__Given instruction__: Copy out all of the records below, putting "desktop assistant" wherever "computer-use agent" appears. Keep everything else unchanged.

__Data provided__:
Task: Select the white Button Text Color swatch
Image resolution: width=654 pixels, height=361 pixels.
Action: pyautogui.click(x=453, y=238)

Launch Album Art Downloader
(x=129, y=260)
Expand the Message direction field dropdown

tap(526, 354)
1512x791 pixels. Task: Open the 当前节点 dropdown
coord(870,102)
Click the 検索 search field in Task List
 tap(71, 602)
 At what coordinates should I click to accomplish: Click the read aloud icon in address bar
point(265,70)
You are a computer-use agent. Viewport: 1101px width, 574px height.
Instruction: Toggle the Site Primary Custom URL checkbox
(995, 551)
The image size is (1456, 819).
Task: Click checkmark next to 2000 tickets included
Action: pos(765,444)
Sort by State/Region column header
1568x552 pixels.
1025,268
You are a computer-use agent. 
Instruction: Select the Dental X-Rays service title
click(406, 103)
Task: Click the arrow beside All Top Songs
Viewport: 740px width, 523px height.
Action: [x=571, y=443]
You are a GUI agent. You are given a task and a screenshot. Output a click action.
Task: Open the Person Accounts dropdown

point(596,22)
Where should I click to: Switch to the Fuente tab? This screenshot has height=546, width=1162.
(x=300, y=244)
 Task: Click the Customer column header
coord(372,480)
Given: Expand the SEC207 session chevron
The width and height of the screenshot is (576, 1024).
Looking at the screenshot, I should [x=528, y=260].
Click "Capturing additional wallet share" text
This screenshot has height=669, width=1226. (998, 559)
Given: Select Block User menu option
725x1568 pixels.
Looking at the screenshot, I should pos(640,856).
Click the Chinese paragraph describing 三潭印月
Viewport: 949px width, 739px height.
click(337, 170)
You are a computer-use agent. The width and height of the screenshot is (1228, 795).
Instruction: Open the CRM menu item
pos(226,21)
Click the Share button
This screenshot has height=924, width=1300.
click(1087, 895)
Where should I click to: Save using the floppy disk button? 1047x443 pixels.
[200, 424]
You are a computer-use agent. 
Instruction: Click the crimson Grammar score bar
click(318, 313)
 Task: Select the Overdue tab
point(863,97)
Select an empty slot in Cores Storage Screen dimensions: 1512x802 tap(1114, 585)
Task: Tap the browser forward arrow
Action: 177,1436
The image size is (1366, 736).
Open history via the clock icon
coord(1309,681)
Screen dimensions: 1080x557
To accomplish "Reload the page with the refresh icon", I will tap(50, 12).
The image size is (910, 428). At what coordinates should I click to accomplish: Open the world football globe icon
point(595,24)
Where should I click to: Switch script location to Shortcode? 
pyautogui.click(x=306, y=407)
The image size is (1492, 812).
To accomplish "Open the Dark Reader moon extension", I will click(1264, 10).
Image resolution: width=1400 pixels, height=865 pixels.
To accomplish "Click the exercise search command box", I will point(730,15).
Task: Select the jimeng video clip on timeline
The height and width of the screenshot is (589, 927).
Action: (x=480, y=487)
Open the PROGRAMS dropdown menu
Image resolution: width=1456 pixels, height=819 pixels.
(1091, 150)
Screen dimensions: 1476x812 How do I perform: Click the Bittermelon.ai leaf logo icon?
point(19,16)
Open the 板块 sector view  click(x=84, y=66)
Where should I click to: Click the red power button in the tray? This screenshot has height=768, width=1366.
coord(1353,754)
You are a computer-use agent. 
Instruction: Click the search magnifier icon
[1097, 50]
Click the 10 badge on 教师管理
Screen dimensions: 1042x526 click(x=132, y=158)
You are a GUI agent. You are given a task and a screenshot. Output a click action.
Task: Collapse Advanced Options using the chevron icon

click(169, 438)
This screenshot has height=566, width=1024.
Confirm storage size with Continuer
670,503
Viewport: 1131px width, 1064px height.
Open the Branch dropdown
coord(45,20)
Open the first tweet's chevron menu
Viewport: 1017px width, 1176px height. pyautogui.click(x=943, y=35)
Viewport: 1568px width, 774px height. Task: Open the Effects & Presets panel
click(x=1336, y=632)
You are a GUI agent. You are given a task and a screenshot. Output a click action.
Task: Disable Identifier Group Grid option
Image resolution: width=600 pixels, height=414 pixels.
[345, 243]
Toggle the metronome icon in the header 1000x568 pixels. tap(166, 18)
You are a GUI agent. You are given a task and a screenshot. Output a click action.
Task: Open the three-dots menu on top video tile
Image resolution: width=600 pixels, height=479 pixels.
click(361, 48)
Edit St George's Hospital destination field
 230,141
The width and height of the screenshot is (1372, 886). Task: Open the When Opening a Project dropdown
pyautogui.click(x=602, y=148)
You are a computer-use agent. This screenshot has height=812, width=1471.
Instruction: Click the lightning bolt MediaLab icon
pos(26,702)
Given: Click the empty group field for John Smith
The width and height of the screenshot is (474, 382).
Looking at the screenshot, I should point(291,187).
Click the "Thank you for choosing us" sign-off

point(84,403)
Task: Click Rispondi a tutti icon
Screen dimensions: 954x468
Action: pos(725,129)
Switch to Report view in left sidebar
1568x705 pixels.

__Task result__:
Task: Select the white Button Text Color swatch
Image resolution: width=654 pixels, height=361 pixels.
Action: pyautogui.click(x=453, y=238)

Launch Album Art Downloader
(x=129, y=260)
Expand the Message direction field dropdown

tap(526, 354)
1512x791 pixels. Task: Open the 当前节点 dropdown
coord(870,102)
Click the 検索 search field in Task List
 tap(71, 602)
 At what coordinates should I click to accomplish: Click the read aloud icon in address bar
point(265,70)
You are a desktop assistant. Viewport: 1101px width, 574px height.
Instruction: Toggle the Site Primary Custom URL checkbox
(995, 551)
The image size is (1456, 819).
Task: Click checkmark next to 2000 tickets included
Action: pos(765,444)
Sort by State/Region column header
1568x552 pixels.
1025,268
You are a desktop assistant. 
Instruction: Select the Dental X-Rays service title
click(406, 103)
Task: Click the arrow beside All Top Songs
Viewport: 740px width, 523px height.
Action: [x=571, y=443]
You are a GUI agent. You are given a task and a screenshot. Output a click action.
Task: Open the Person Accounts dropdown

point(596,22)
Where should I click to: Switch to the Fuente tab? This screenshot has height=546, width=1162.
(x=300, y=244)
 Task: Click the Customer column header
coord(372,480)
Given: Expand the SEC207 session chevron
The width and height of the screenshot is (576, 1024).
Looking at the screenshot, I should [x=528, y=260].
Click "Capturing additional wallet share" text
This screenshot has height=669, width=1226. (998, 559)
Given: Select Block User menu option
725x1568 pixels.
Looking at the screenshot, I should pos(640,856).
Click the Chinese paragraph describing 三潭印月
Viewport: 949px width, 739px height.
click(337, 170)
You are a desktop assistant. The width and height of the screenshot is (1228, 795).
Instruction: Open the CRM menu item
pos(226,21)
Click the Share button
This screenshot has height=924, width=1300.
click(1087, 895)
Where should I click to: Save using the floppy disk button? 1047x443 pixels.
[200, 424]
You are a desktop assistant. 
Instruction: Click the crimson Grammar score bar
click(318, 313)
 Task: Select the Overdue tab
point(863,97)
Select an empty slot in Cores Storage Screen dimensions: 1512x802 tap(1114, 585)
Task: Tap the browser forward arrow
Action: 177,1436
The image size is (1366, 736).
Open history via the clock icon
coord(1309,681)
Screen dimensions: 1080x557
To accomplish "Reload the page with the refresh icon", I will tap(50, 12).
The image size is (910, 428). At what coordinates should I click to accomplish: Open the world football globe icon
point(595,24)
Where should I click to: Switch script location to Shortcode? 
pyautogui.click(x=306, y=407)
The image size is (1492, 812).
To accomplish "Open the Dark Reader moon extension", I will click(1264, 10).
Image resolution: width=1400 pixels, height=865 pixels.
To accomplish "Click the exercise search command box", I will point(730,15).
Task: Select the jimeng video clip on timeline
The height and width of the screenshot is (589, 927).
Action: (x=480, y=487)
Open the PROGRAMS dropdown menu
Image resolution: width=1456 pixels, height=819 pixels.
(1091, 150)
Screen dimensions: 1476x812 How do I perform: Click the Bittermelon.ai leaf logo icon?
point(19,16)
Open the 板块 sector view  click(x=84, y=66)
Where should I click to: Click the red power button in the tray? This screenshot has height=768, width=1366.
coord(1353,754)
You are a desktop assistant. 
Instruction: Click the search magnifier icon
[1097, 50]
Click the 10 badge on 教师管理
Screen dimensions: 1042x526 click(x=132, y=158)
You are a GUI agent. You are given a task and a screenshot. Output a click action.
Task: Collapse Advanced Options using the chevron icon

click(169, 438)
This screenshot has height=566, width=1024.
Confirm storage size with Continuer
670,503
Viewport: 1131px width, 1064px height.
Open the Branch dropdown
coord(45,20)
Open the first tweet's chevron menu
Viewport: 1017px width, 1176px height. pyautogui.click(x=943, y=35)
Viewport: 1568px width, 774px height. Task: Open the Effects & Presets panel
click(x=1336, y=632)
You are a GUI agent. You are given a task and a screenshot. Output a click action.
Task: Disable Identifier Group Grid option
Image resolution: width=600 pixels, height=414 pixels.
[345, 243]
Toggle the metronome icon in the header 1000x568 pixels. tap(166, 18)
You are a GUI agent. You are given a task and a screenshot. Output a click action.
Task: Open the three-dots menu on top video tile
Image resolution: width=600 pixels, height=479 pixels.
click(361, 48)
Edit St George's Hospital destination field
 230,141
The width and height of the screenshot is (1372, 886). Task: Open the When Opening a Project dropdown
pyautogui.click(x=602, y=148)
You are a desktop assistant. This screenshot has height=812, width=1471.
Instruction: Click the lightning bolt MediaLab icon
pos(26,702)
Given: Click the empty group field for John Smith
The width and height of the screenshot is (474, 382).
Looking at the screenshot, I should point(291,187).
Click the "Thank you for choosing us" sign-off

point(84,403)
Task: Click Rispondi a tutti icon
Screen dimensions: 954x468
Action: pos(725,129)
Switch to Report view in left sidebar
1568x705 pixels.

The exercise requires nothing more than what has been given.